As outlined above, this research question emerges from the concept of Structural Intersection formulated within the Relational Morphology framework in the context of constructionalization in language acquisition (Jackendoff & Audring, 2020, pp. 223–225). In short, the idea behind Structural Intersection is that the relational links between the existing words that make up constructions must be established based on a shared segment of form between these words. In the case of derivation, this is obviously an affix, but in the case of compounds, the shared segment must necessarily be either the leftmost or rightmost word. Therefore, the compounds, such as (5a-f), pertaining to the well-established N2-based families N-fantasma (5a-b), N-satellite (5c-5d), and N-simbolo (5e-f), allow for a new kind of generalization. The N1 città (‘town’), representing the shared part of (5b), (5d), and (5f), along with the part of speech of the components (N+N) and the attributive interpretation of the relationship between them, licenses speakers to establish the generalized N1-based construction (6), which may, as the case may be, become productive at some point9.

(5) a. vascello fantasma (lit. ‘vessel+ghost’, ‘ghost ship’)
b. città fantasma (lit. ‘city+ghost’, ‘ghost town’)
c. paese satellite (lit. ‘country+satellite’, ‘satellite country’)
d. città satellite (lit. ‘town+satellite’, ‘satellite town’)
e. luogo simbolo (lit. ‘place+symbol’, ‘symbolic place’)
f. città simbolo (lit. ‘town+symbol’, ‘symbolic town’)
 
(6) ATAP NN semi-schematic construction città-N
[città Nj]Nk↔ [città che È COME UN(A) Nj-non-head]k
[città Nj]Nk↔ [town that IS LIKE A Nj-non-head]k

To assess this hypothesis, let us examine the presence of well-established N1-based families within the sample and their diachronic development, compared to the development of well‑established N2-based families, on Figure 3.

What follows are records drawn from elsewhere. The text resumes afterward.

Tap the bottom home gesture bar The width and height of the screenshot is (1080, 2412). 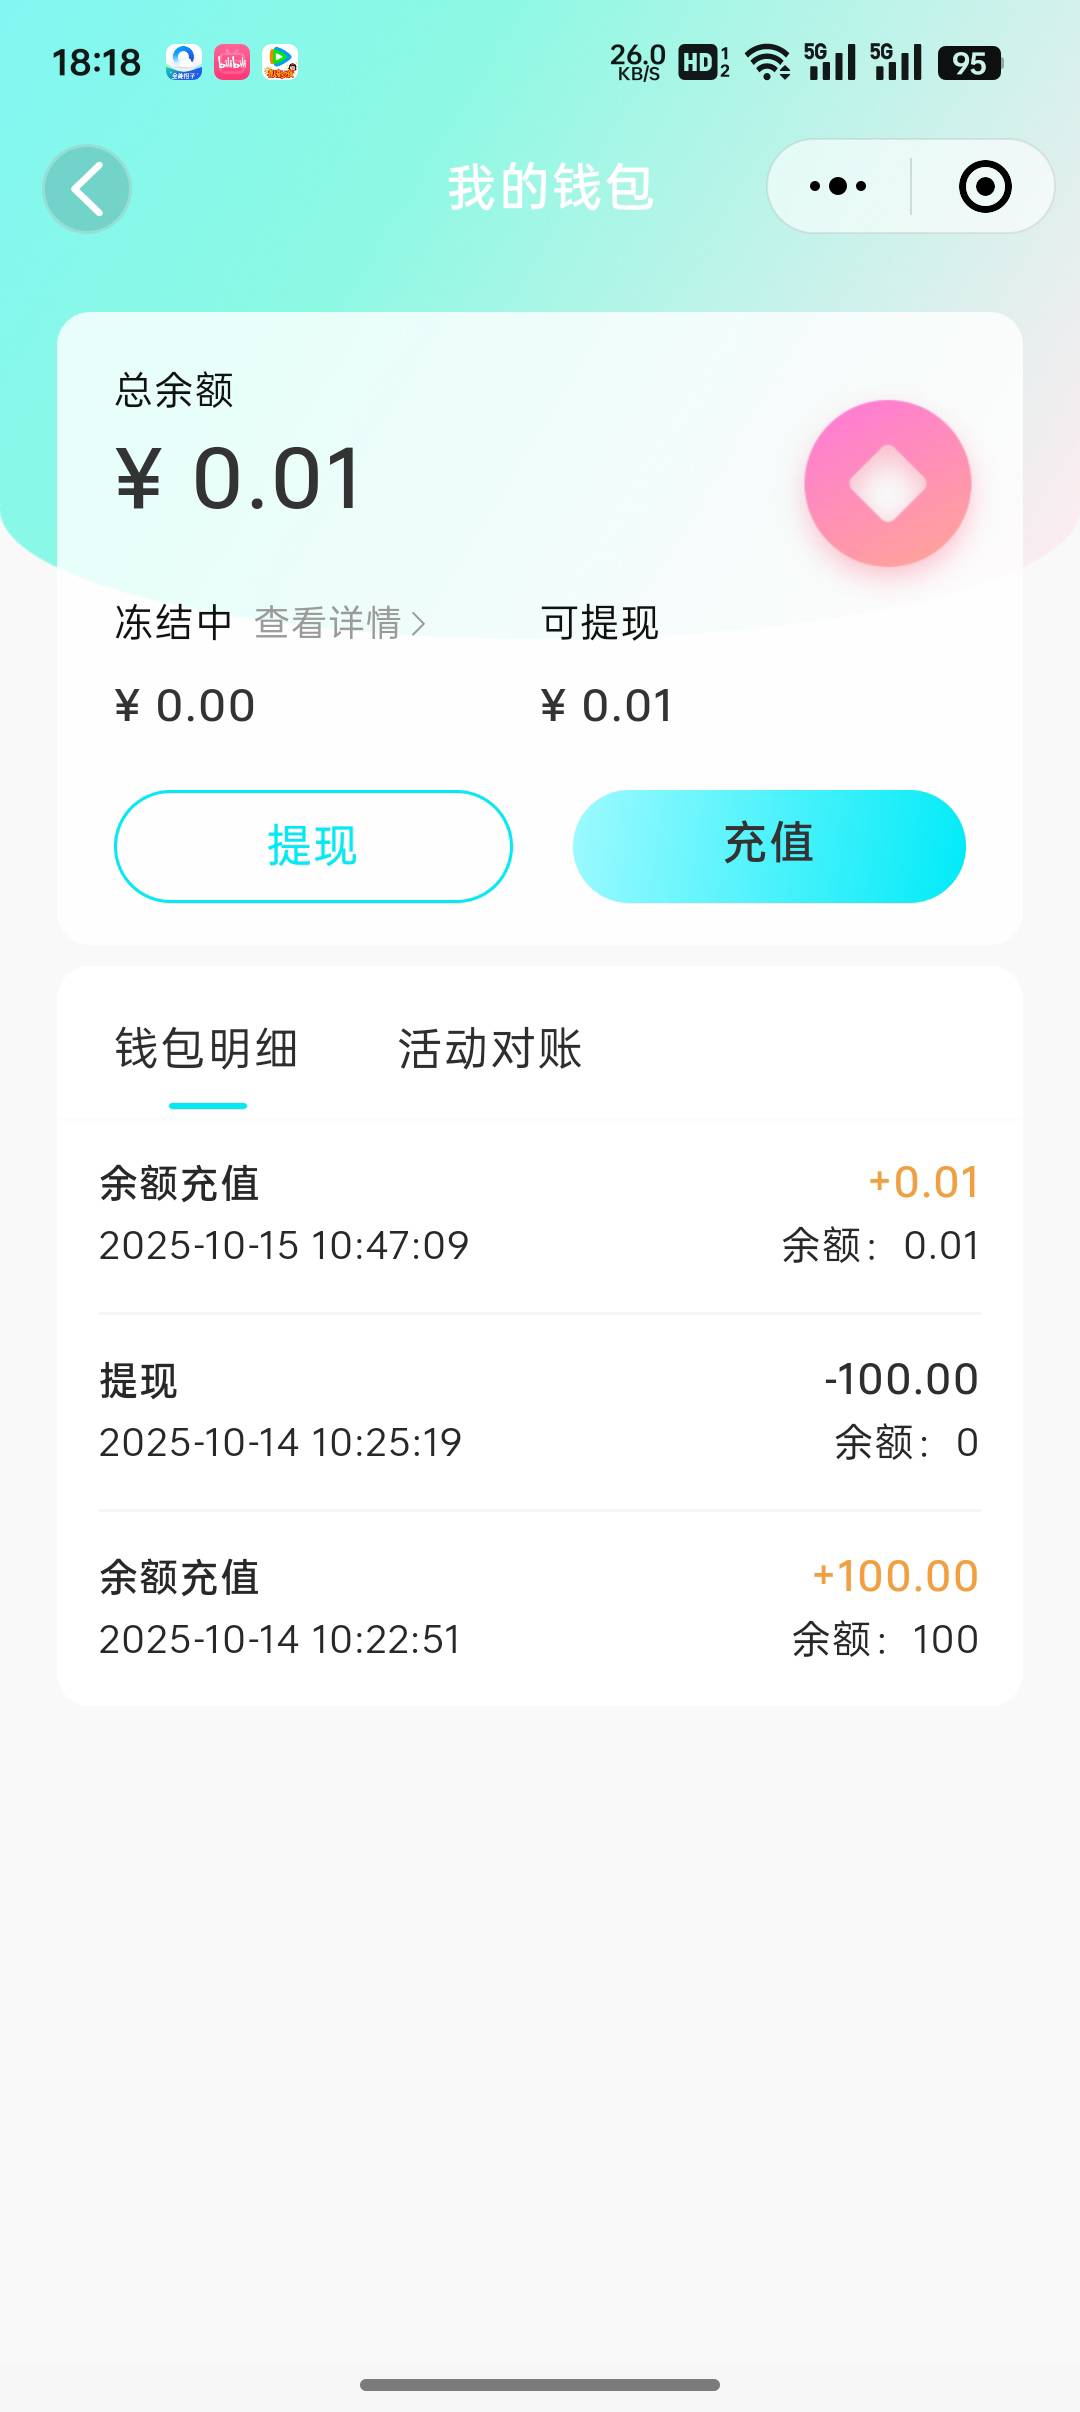click(x=540, y=2385)
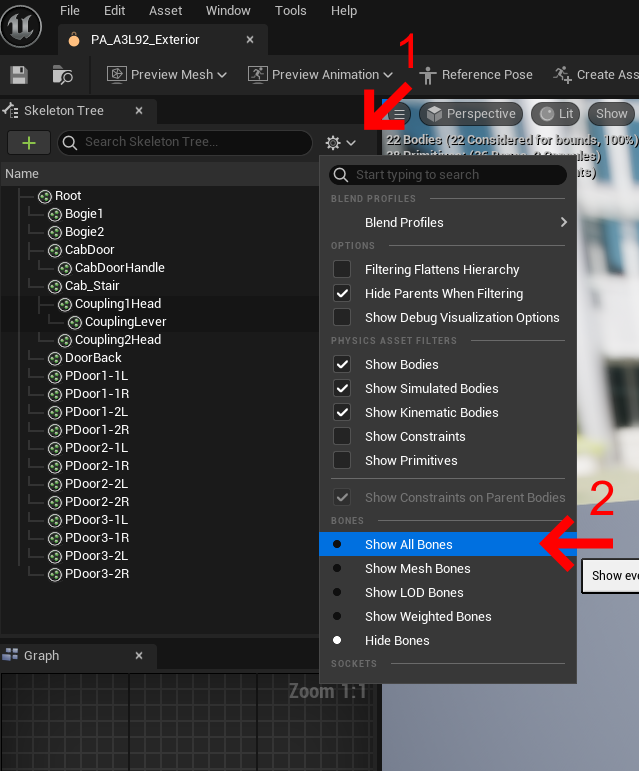639x771 pixels.
Task: Click the Lit view mode button
Action: tap(555, 114)
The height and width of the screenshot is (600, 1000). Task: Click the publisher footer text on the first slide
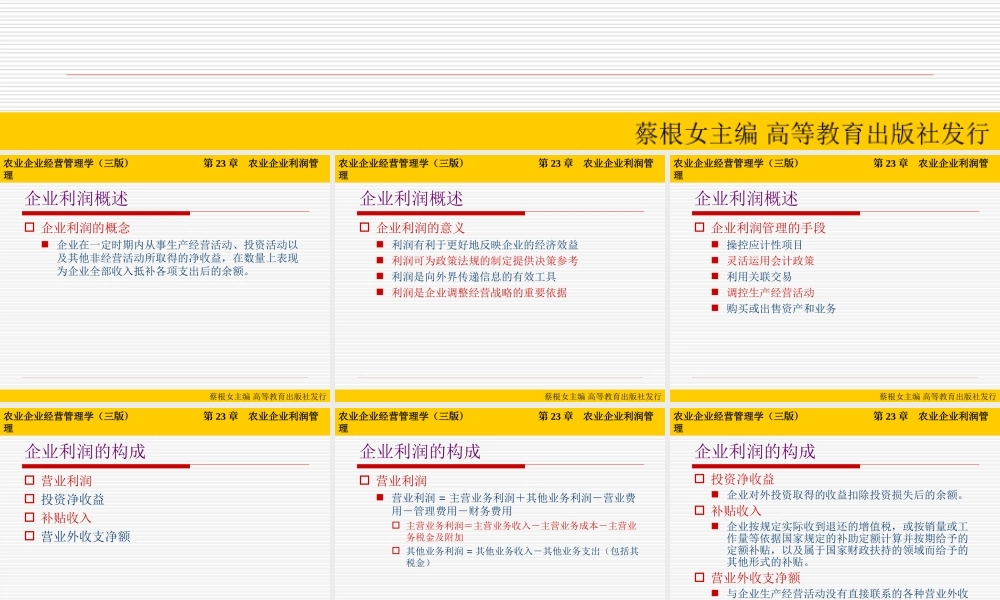click(270, 393)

Figure 3. Relative type frequency of well-established N1-based and N2-based ATAP families (RFTF-6) in diachrony

Figure 3. Relative type frequency of well-established N1-based and N2-based ATAP families (RFTF-6) in diachrony

As showed on Figure 3, data provide a very strong support for our hypothesis. While well‑established N1-based families had no significant presence in data before 1950s, their number kept constantly growing since then to the point where they even outnumbered N2‑based families in 1990s. That is, well-established N1-based families begun to emerge later than their N2-based counterparts, but followed a steeper slope then, which renders the two regression lines virtually parallel for the whole period under investigation.

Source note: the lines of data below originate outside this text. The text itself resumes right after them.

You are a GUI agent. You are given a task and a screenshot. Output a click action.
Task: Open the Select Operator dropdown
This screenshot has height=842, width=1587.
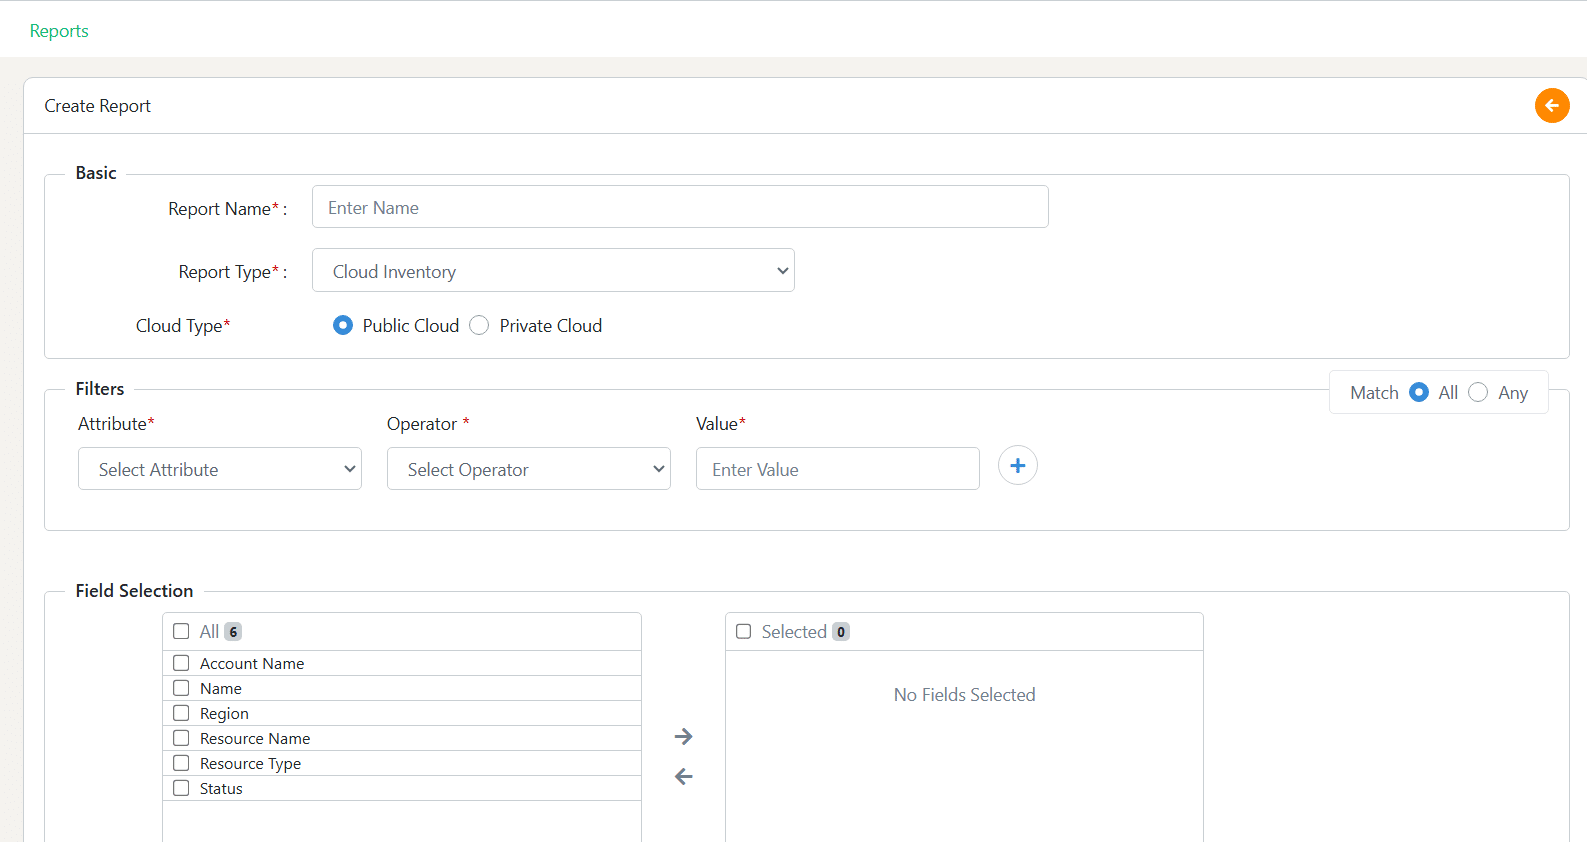529,469
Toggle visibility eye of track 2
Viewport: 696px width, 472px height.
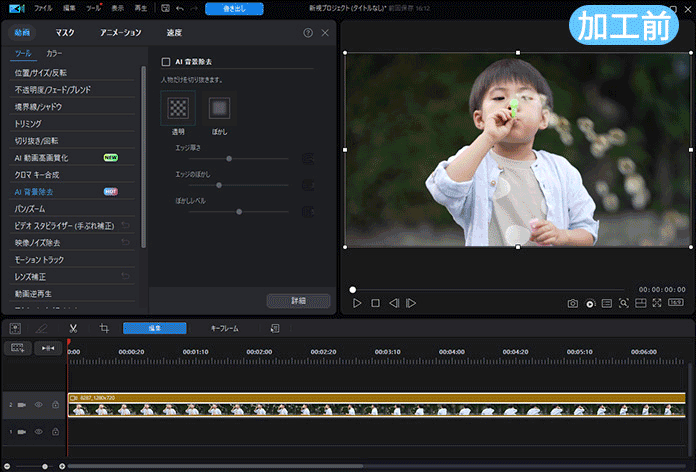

To complete the picture, let us also observe the number of nuclear N1-based families and their development over time. Figure 4 provides the graph of RFTF-3 of N1-based families that may be directly compared with RFTF-3 of N2-based families, already analyzed on Figure 2. The curve in Figure 4 has been divided into two clusters with the breakpoint situated at the beginning of 1920s.

Figure 4. Relative type frequency of nuclear N1-based ATAP families (RFTF-3) in diachrony

Figure 4. Relative type frequency of nuclear N1-based ATAP families (RFTF-3) in diachrony

Indeed, the RFTF-3 of N1-based ATAP families begun to significantly increase in the beginning of 1920s, that is roughly 40 years later than the RFTF-3 of N2-based ATAP families (see Figure 2), but it keeps increasing since then. Notably, it keeps increasing sharply throughout the whole second half of the 20th century, when the RFTF-3 of N2-based families is experiencing only very slow growth.

This observation leads to important conclusions. First, it means that the established N2‑based families do not develop accidentally between 1950-2000. Even though only very few new N2-based families appear in this period, the N1s already present in an existing N2 family tend to expand across other N2 families within the ATAP pattern, giving birth to the progressive coinage of new N1-based families. Indeed, a qualitative look in the data reveals that, besides the old and well-established family pesce-N, lying behind the names of more than 50 fishes in Italian10 and in other European languages, other important N1-based families with more than 10 NN compounds emerge, such as those illustrated in Table 1.

N1-based families Type frequency Examples
città-N (‘city’-N) 43 città fantasma (‘city-ghost’)
città dormitorio (‘city-dormitory’)
uomo-N (‘man’-N) 33 uomo bersaglio (‘man-target’)
uomo fantoccio (‘man-puppet’)
film-N 33 film evento (‘film-event’)
film manifesto (‘film-manifesto’)
donna-N (‘woman’-N) 27 donna prodigio (‘woman-prodigy’)
donna leader (‘woman-leader’)
legge-N (‘law’-N) 18 legge limite (‘law-limit’)
legge bavaglio (‘law-gag’)
paese-N (‘country’-N) 17 paese modello (‘country-model’)
paese vassallo (‘country-servant’)
personaggio‑N (‘character’‑N) 14 personaggio chiave (‘character‑key’)
personaggio ombra (‘character‑shadow’)

Table 1. N1-based families with more than 10 NN compounds (types)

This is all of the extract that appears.